Ее активность, я бы даже сказал неуемная пытливость – стала раздражать.
- Слушай милая, отстань, а… Башка болит, да и все тело…
- Так, вставай и убирай куда хочешь эту ржавую штуку, она в ванной всем мешает.
          Пришлось идти. Сначала, конечно, зашел в туалет, а потом проследовал прямо мимо ванной комнаты на кухню. Хотелось изучить холодильник на предмет холодных напитков. Например, кефира или простокваши. Понятно, что рассола или пива быть там и не могло. Откуда? Мы же не дома пьянствовали, чтобы эти вкусности могли остаться. В холодильнике было пусто. Не просто пусто, а пусто-пусто. На пороге появилась жена со словами:
- Иди убирай эту ржавую тяжесть, ее даже не подвинуть. Что ты за человек, а? У всех мужья как мужья, а ты вечно домой всякие железяки приносишь.
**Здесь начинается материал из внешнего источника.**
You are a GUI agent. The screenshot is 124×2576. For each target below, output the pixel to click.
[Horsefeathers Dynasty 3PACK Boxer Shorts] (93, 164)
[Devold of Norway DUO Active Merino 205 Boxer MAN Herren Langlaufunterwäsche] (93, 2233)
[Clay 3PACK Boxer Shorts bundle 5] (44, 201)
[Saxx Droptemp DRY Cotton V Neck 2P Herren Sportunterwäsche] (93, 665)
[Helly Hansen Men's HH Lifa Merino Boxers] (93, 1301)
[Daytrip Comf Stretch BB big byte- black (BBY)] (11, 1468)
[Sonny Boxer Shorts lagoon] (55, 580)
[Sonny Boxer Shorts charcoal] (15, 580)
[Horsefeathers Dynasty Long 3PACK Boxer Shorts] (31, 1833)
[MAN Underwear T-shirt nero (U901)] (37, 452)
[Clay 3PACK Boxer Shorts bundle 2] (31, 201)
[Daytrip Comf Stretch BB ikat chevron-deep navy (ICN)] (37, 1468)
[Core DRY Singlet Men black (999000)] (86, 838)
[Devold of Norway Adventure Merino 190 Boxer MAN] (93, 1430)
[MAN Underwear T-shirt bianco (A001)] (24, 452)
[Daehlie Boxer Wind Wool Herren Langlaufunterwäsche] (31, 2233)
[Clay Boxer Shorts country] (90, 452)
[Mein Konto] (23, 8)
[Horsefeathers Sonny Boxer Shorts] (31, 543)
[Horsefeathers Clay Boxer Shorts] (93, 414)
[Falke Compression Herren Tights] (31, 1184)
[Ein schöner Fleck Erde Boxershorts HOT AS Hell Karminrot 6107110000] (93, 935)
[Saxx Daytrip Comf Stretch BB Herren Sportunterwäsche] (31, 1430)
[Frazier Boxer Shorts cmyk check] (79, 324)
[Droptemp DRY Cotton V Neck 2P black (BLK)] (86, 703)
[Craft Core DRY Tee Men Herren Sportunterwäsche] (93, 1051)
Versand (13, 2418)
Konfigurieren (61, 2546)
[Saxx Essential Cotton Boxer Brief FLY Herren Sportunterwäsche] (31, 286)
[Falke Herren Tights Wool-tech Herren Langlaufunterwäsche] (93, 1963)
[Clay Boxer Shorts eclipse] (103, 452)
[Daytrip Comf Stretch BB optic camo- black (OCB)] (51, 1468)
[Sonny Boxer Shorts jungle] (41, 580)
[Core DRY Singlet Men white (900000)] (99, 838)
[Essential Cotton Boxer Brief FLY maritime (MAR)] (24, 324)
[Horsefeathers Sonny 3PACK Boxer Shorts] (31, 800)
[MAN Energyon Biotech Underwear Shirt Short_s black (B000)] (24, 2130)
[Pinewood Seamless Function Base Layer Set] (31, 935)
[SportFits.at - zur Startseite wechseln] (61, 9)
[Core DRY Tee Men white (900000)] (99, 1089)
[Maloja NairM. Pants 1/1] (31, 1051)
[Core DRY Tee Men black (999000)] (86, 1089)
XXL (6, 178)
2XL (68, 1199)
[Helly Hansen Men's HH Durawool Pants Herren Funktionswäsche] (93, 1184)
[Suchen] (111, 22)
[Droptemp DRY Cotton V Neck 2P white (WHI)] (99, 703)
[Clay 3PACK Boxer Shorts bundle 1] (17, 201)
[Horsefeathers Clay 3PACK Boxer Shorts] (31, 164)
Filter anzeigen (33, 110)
- А куда мне прикажешь запчасти приносить? У меня же нет гаража.
          Отчасти она была права. Совсем недавно в туалете, с двух сторон от белого унитаза, всю зиму стояли новые, черные рессоры. Причем в сборе. Они были неподъемными и, ко всему прочему, воняли машинным маслом. Гости в первое время их пугались. Держать рессоры на лоджии я не хотел, аргументировав тем, что они заржавеют. Поэтому они стояли, частично завернутые в бумагу, чтоб не пачкать тех, кто сидит на унитазе, и ждали своего часа. А именно, когда станет тепло. Не зимой же их ставить, в самом деле.
- Ладно, снизошел я, - пойдем, посмотрим, что я принес…
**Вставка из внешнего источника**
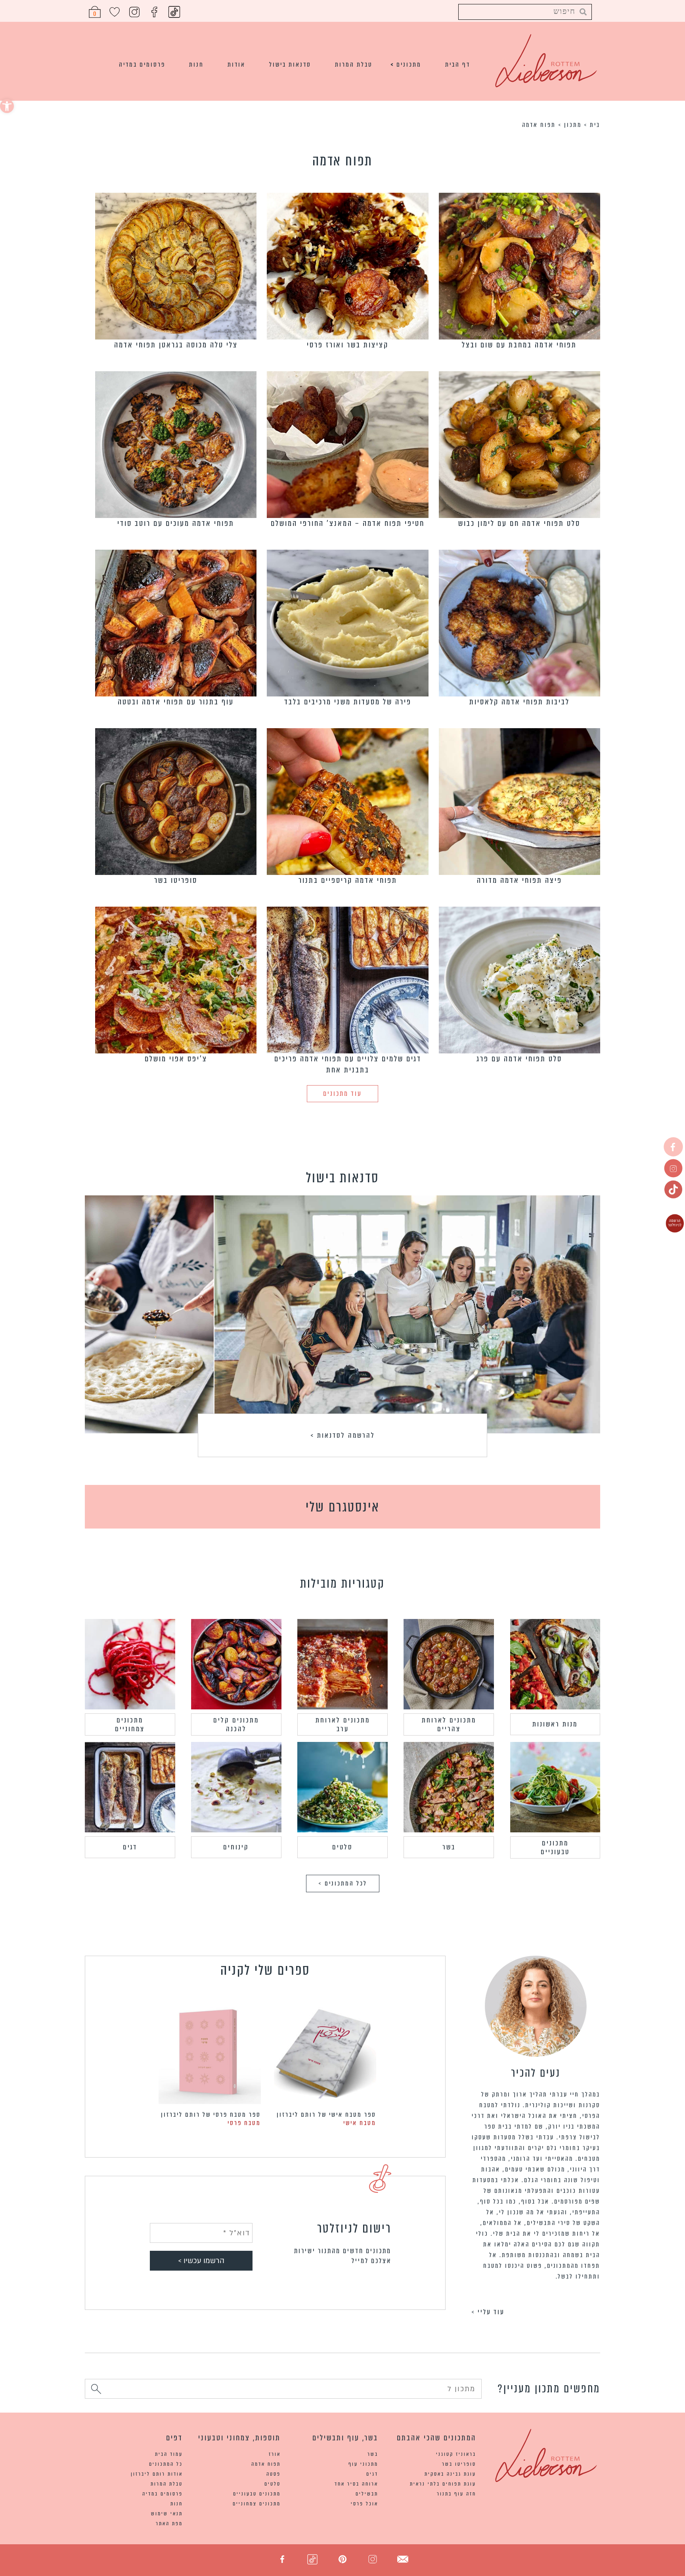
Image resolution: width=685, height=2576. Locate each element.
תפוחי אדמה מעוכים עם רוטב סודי (175, 523)
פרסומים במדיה (142, 64)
          Открыв дверь в ванную, я обомлел. Прямо у входа, в проходе между стеной и ванной лежала чугунная крышка от люка. Лежала она тыльной стороной кверху, ощетинившись корявыми ржавыми ребрами жесткости. От этой, покачнувшейся навстречу картинки, у меня заныли плечи и частично отнялись ноги. Память, через пульсирующую боль в висках стала фрагментарно возвращаться. Вот почему болели руки и ноги!
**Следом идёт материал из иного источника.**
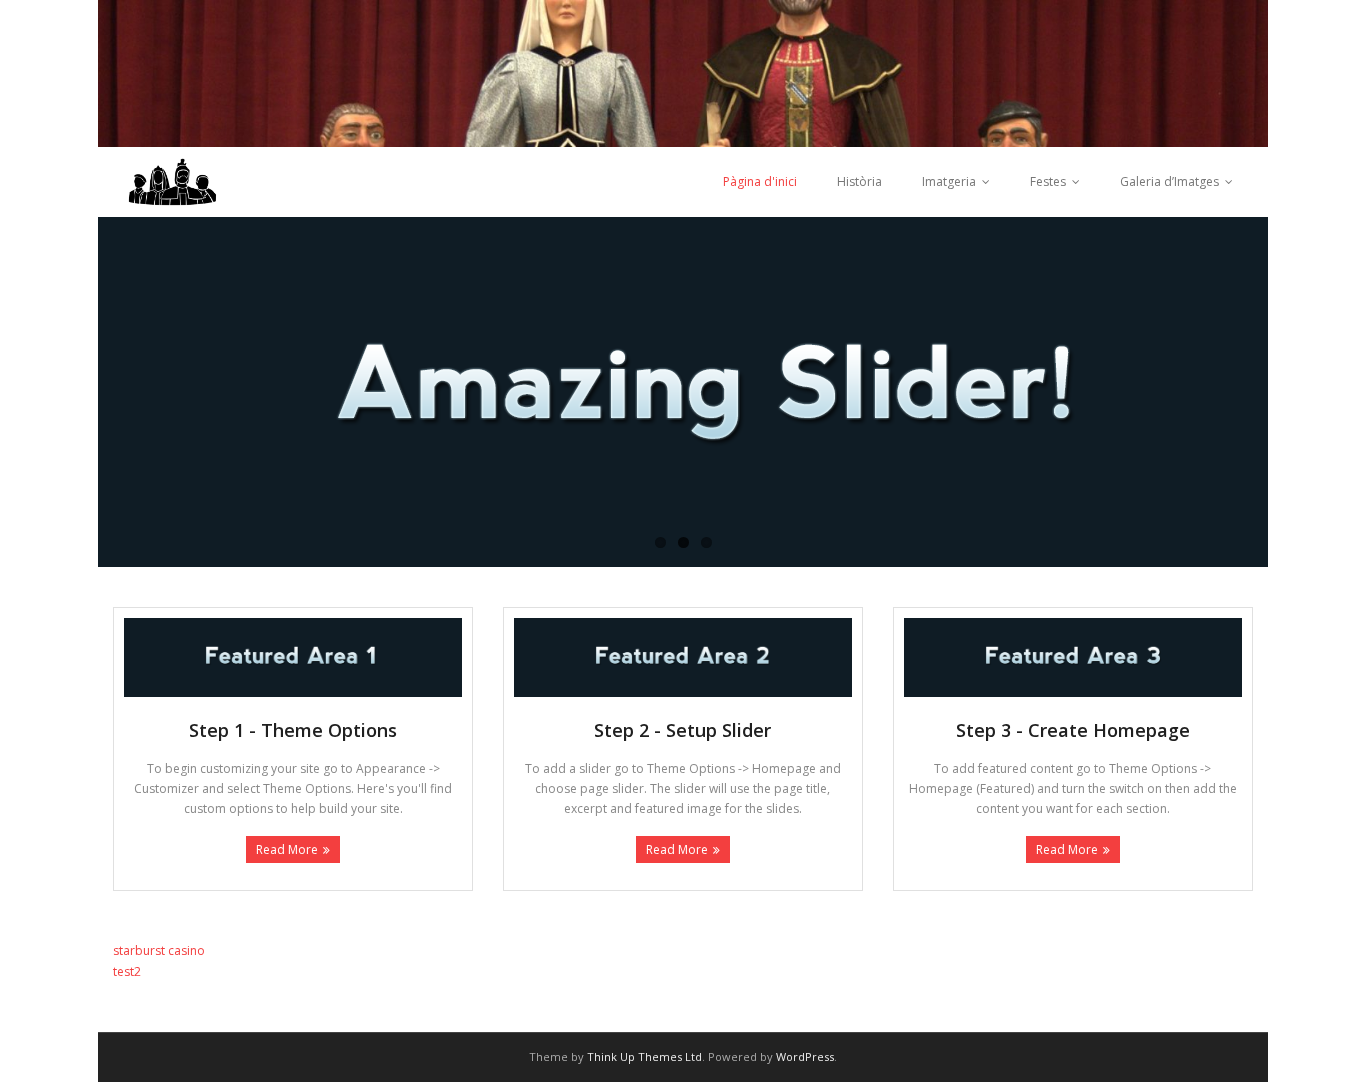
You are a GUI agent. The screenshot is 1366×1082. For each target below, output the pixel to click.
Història (859, 181)
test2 (127, 971)
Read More (287, 849)
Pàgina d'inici (760, 181)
          Можно ничего и не знать о плотности чугуна, но смело сделать предположение, что эта ржавая железка без специальных приспособлений совершенно неподъемная. Проверять свои догадки не хотелось. Жена, наверное, увидев мою удивленно-испуганную, да еще и помятую физиономию, слава Богу, ничего не сказала. Она, молча, покрутила пальцем у виска. Ее лицо выражало неподдельное сочувствие. Обычно так жалостливо смотрят на умственно отсталых. Через пару секунд немого кино, со стороны – весьма комедийного, она повернулась, взяла на руки стоявшего за ее спиной маленького сына и ушла на кухню со словами: - Приходи пить кофе.
          Только сели пить кофе, как пришел Паша, мой сосед напротив и вчерашний собутыльник. Он просто открыл дверь и вошел. Дверь у нас днем практически не закрывалась. Причем иногда даже ночью. Уже год не было собаки, большой немецкой овчарки, а привычка не закрывать дверь – осталась. Завидев, что мы на кухне, хромая, Павел стал двигаться в нашу сторону. На полпути его остановила моя супруга. Примерно так:
Подожди! Не проходи мимо ванной. Так, открой дверь. Пашенька, что это за круглая железяка, хоть ты то можешь объяснить?
- Это крышка люка, которая, если так можно сказать, лежит кверху ногами, - невозмутимо ответил Павел.
- Откуда вы ее взяли?
- Привезли на пятьдесят первом трамвае, - присаживаясь на табурет, ответил мой друг.
- Клыышка, - засмеялся сынуля…
- Я думаю, что вам с Пашей точно будет клыыыышка, если вы ее не уберете… Откуда вы ее привезли?
- Возле Конюшенной площади сняли с люка, - ответил я. К тому времени я уже почти все вспомнил.
Дело было так.
           Сначала куролесили в какой-то большой компании. Даже, помню, ухаживали за какими то девицами, пили с ними шампанское на брудершафт. Но они, неблагодарные, потом по-английски смылись. Затем, уже вдвоем, сидели на спуске канала Грибоедова, возле «крыла» Казанского собора и пили на последние деньги теплую водку из бумажных стаканчиков. Закусывали хлебом и тушенкой. Стаканчики остались от специально купленного на Невском мороженного. Причем, в комплекте с деревянными палочками, которые очень пригодились для поедания тушенки. Банку мы открыли варварским способом. Кстати, знаете, что это значит открыть варварским способом? Нет? Представьте: отсутствует консервный нож, а консервную банку очень хочется открыть. В этом случае, ее кладут «лицом» вниз и трут об камень до тех пор, пока завальцованные ребра не стачиваются, и крышка не отваливается сама.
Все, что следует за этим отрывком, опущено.